Organizational Rhythms: A Sonification Perspective

Organizational Rhythms: A Sonification Perspective

Bilal Abdul Kader, Catalin Ratiu and Paul Shrivastava

Abstract: The current paradigms of management are primarily rational, logical, and scientific, focused on highly cognitive approaches to managing organizations. These paradigms ignore the role of emotional engagement, its role in decision-making, and need for engaging passion. To achieve environmental sustainability, organizations will need emotional and passionate connection to nature. This can be accomplished thru the arts (and particularly music). The arts offer a very useful and necessary complement to traditional scientific methods used by organizations.
In this project we seek to understand organizations from natural & aesthetic perspectives. It is based on the assumption that just like many other entities in nature, such as, people, bio organisms, and ecosystems, organizations also have natural “rhythms”, To uncover rhythmic patterns of organizations, we undertook two exploratory studies using acoustic sonification. As a first step we converted stock price data for publicly traded companies into audible acoustic frequencies — an increasingly used method in life and social sciences. In the first study, we focus on organizational rhythms of publicly traded corporations. We use stock market data (price variations, volatility, etc.) as expressions of financial rhythms, because the financial dynamics are good proxies for a corporation’s heartbeat. In the second study, we used a focus group setting to investigate emotional reactions to sonified stock market data, and to test pattern recognition among an eclectic group of musically trained individuals.
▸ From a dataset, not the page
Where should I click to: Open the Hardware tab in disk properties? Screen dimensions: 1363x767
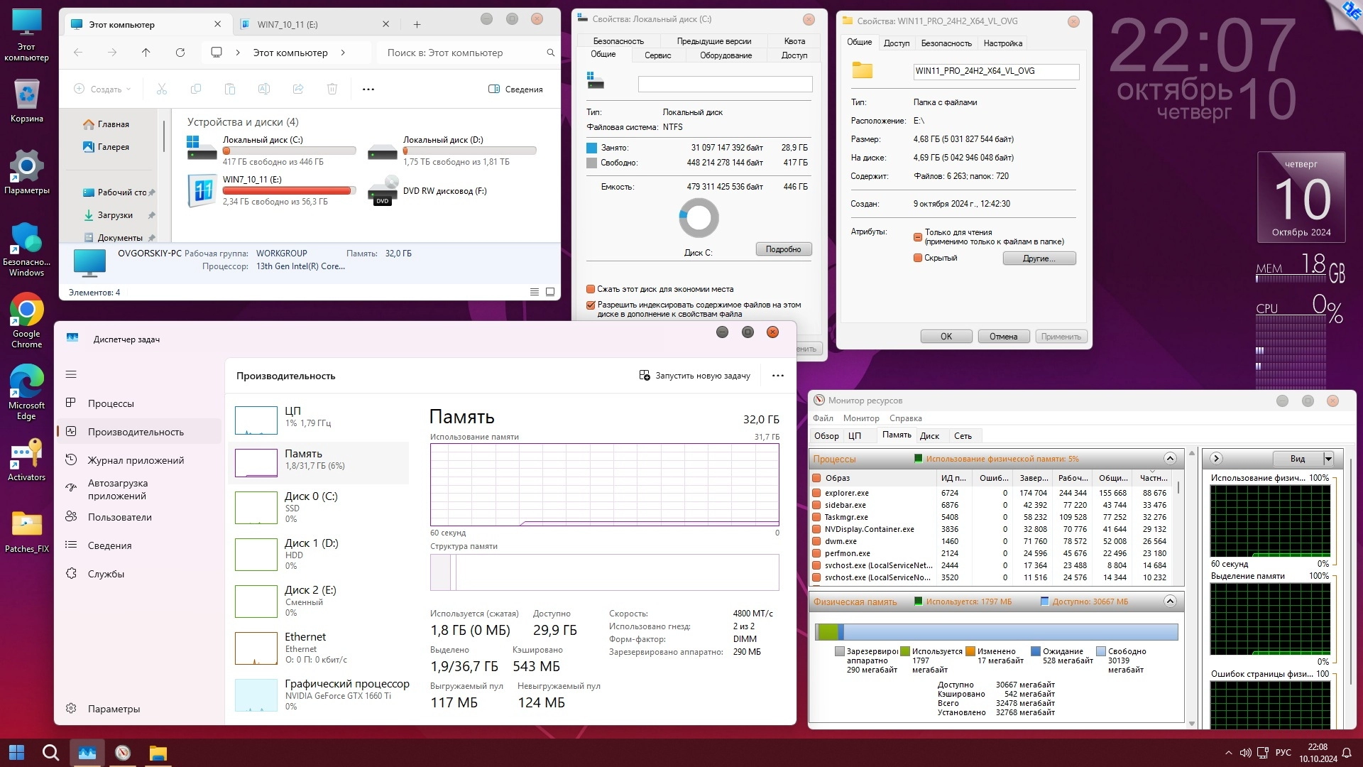pos(726,55)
In this presentation we will report on these studies. We will offer a continuous stream of audio — an ambient music-like presentation — which tracks ongoing stock market data. The pattern may well present itself like a drone, a cacophony, or it may be symphonic (Schaffer, 1993). The semiotic of the current stock market is akin to an abstract (non-representational) painting; it cannot make sense to the representational eye because the intellect refuses to engage in patterns other than what is expected or anticipated. In our multimedia presentation we invite the audience to listen to these sounds and be the interpretive guides who can point the way into a non-representational aesthetic.
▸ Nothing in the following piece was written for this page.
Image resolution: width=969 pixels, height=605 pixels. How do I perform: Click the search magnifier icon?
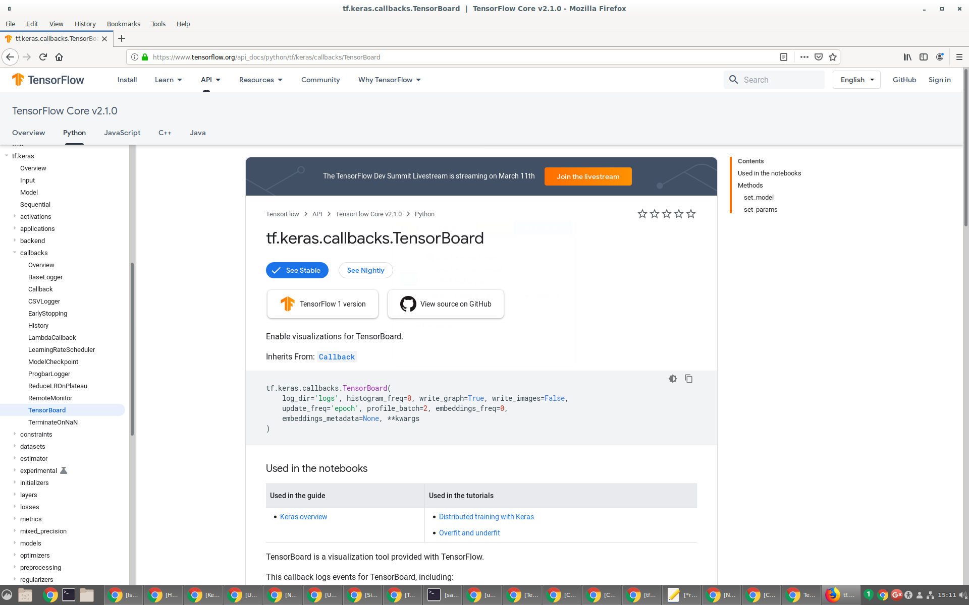[x=733, y=80]
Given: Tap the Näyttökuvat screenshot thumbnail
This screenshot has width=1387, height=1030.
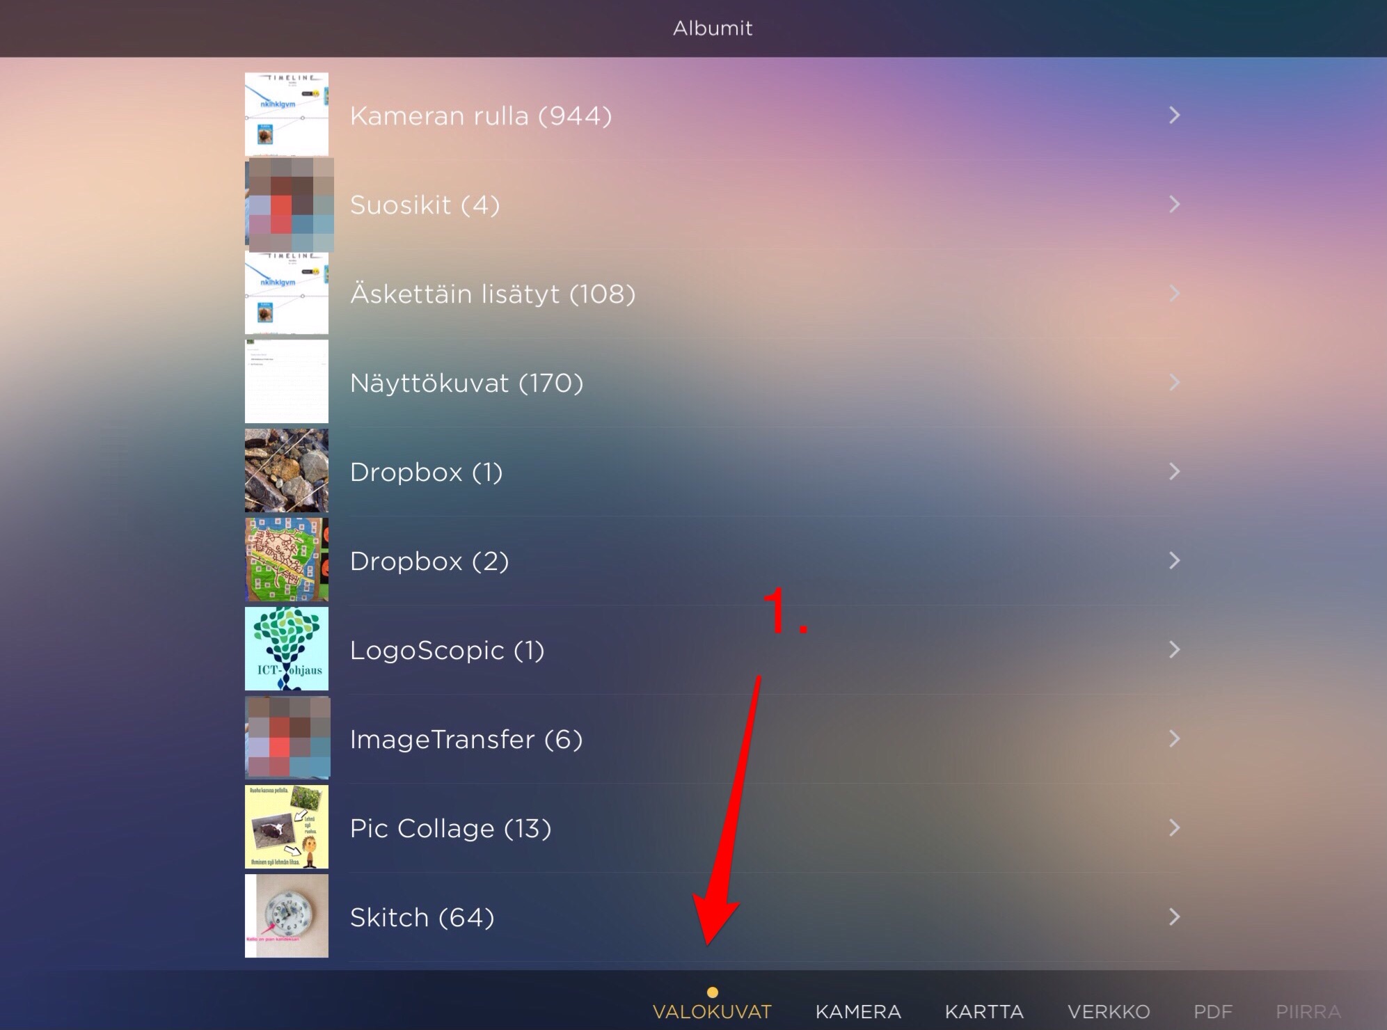Looking at the screenshot, I should pos(286,381).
Bio: Dr. Paul Shrivastava, is the David O’Brien Distinguished Professor of Sustainable Enterprise at the John Molson School of Business, Concordia University, Montreal. He also serves as Senior Advisor on sustainability at Bucknell University and the Indian Institute of Management-Shillong, India, and he serves on the Board of Trustees of DeSales University, Allentown, Pennsylvania.
Dr. Shrivastava received his Ph. D. from the University of Pittsburgh. He was tenured Associate Professor of Management at the Stern School of Business, New York University. He has published 15 books and over 100 articles in professional and scholarly journals. He served on the editorial boards of leading management education journals including the Academy of Management Review, the Strategic Management Journal, Organization, Risk Management, and Business Strategy and the Environment. He won a Fulbright Senior Scholar Award and studied Japanese management while based at Kyoto University. He founded the Organization and Natural Environment Division of the Academy of Management. His work has been featured in the Los Angeles Times, the Philadelphia Inquirer, the Christian Science Monitor, and on the McNeil-Lehrer News Hour.
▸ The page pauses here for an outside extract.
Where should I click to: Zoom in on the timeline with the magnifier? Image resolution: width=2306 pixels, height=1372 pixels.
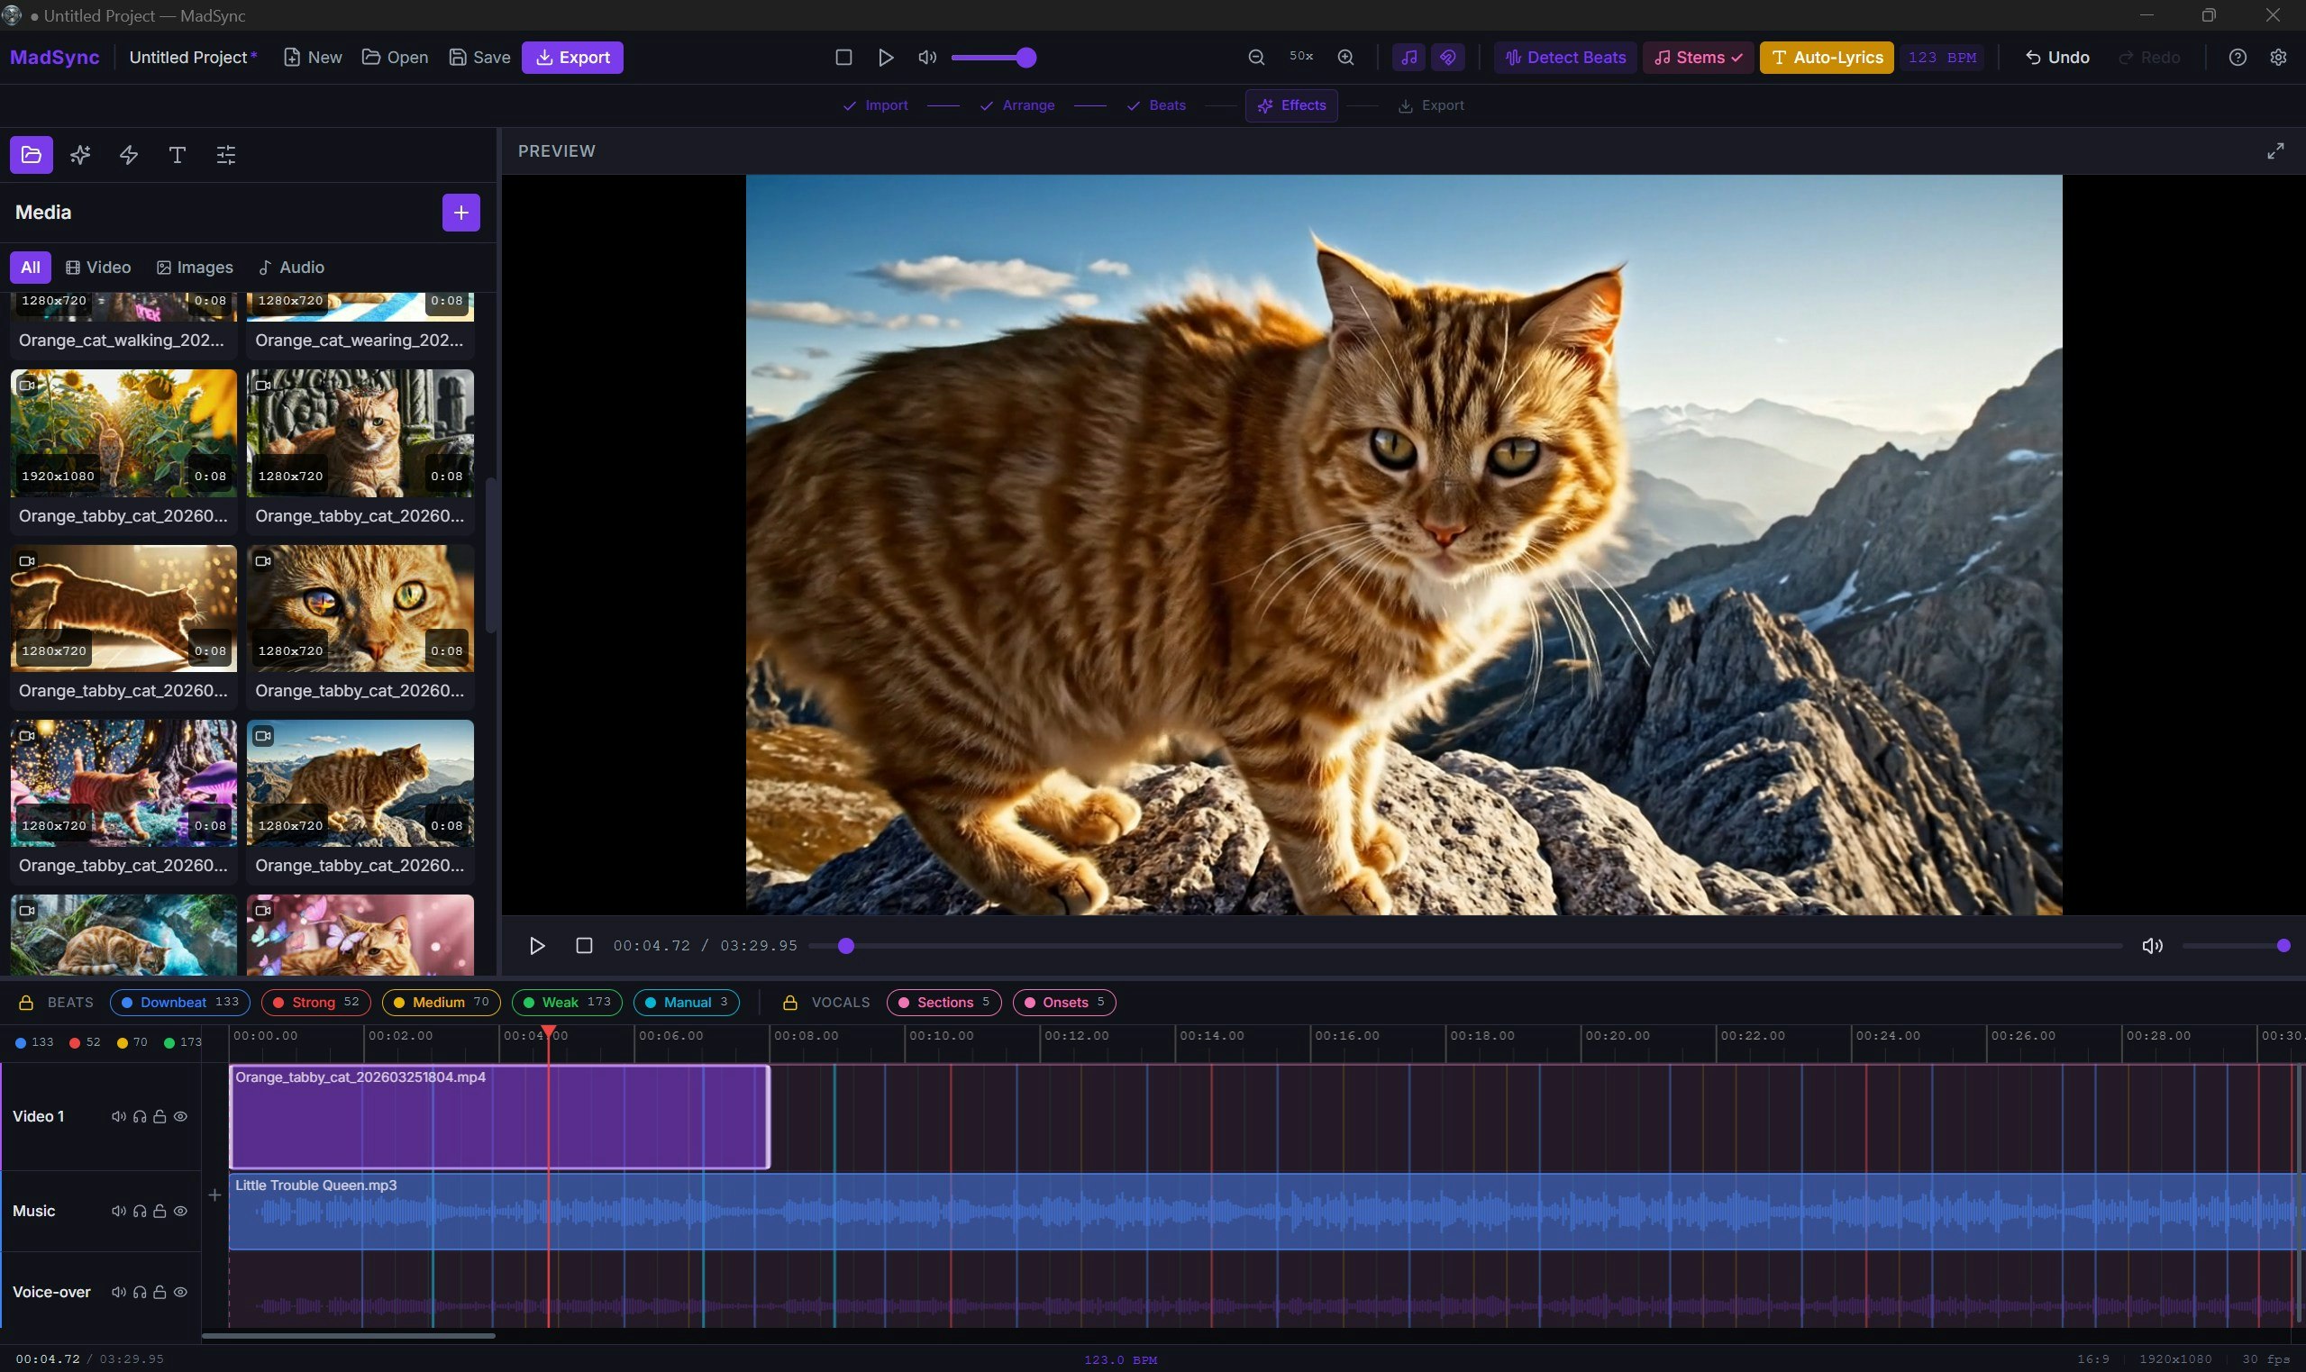pos(1345,57)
Dr. Shrivastava has 30 years experience in management education, entrepreneurship, and as a consultant to major multinational companies. In 1976 he was part of the management team that launched Hindustan Computers Ltd., one of India’s largest computer companies. In 1985 he founded the non-profit Industrial Crisis Institute, Inc. to mediate the industrial crisis between Union Carbide Corporation and the Government of India, and published the Industrial Crisis Quarterly. In 1998 he founded, and was President and CEO of eSocrates, Inc., a knowledge management and online training/education software company. He has served as consultant to AT & T, Baker Hughes, FMC Corp, Johnson and Johnson, Ketchum Communications, Scott Paper, Wartsila, Oy, and MEC RASTOR, and Elea-Olivetti. He designs and presents strategic summits and training workshops for upper management focused on corporate and competitive strategy, sustainable management, and crisis management.

Catalin is a PhD Candidate in strategic management and a full time lecturer at the John Molson School of Business. In his research, he explores the development of valuable capabilities that allow organizations to operate and develop sustainably. Cata’s research has been published in peer reviewed journals, books, conference proceedings, and the business press. Cata has been associated with DOCSE since the Fall of 2009, primarily for work linking sustainability, management, and acoustics.

Bilal Abdul Kader, a PhD candidate at JMSB, has got his MBA in 2006. His main research interests are: asset pricing, corporate cash management, micro-finance, and sustainability in finance. He has taught and assisted in various undergraduate courses in the department of Finance and MIS. He is committed to integrate active learning experience into his classroom in order to empower and engage students using recent methods, technologies, and activities. Bilal has accomplished several consulting assignments for start-ups in Canada and Lebanon.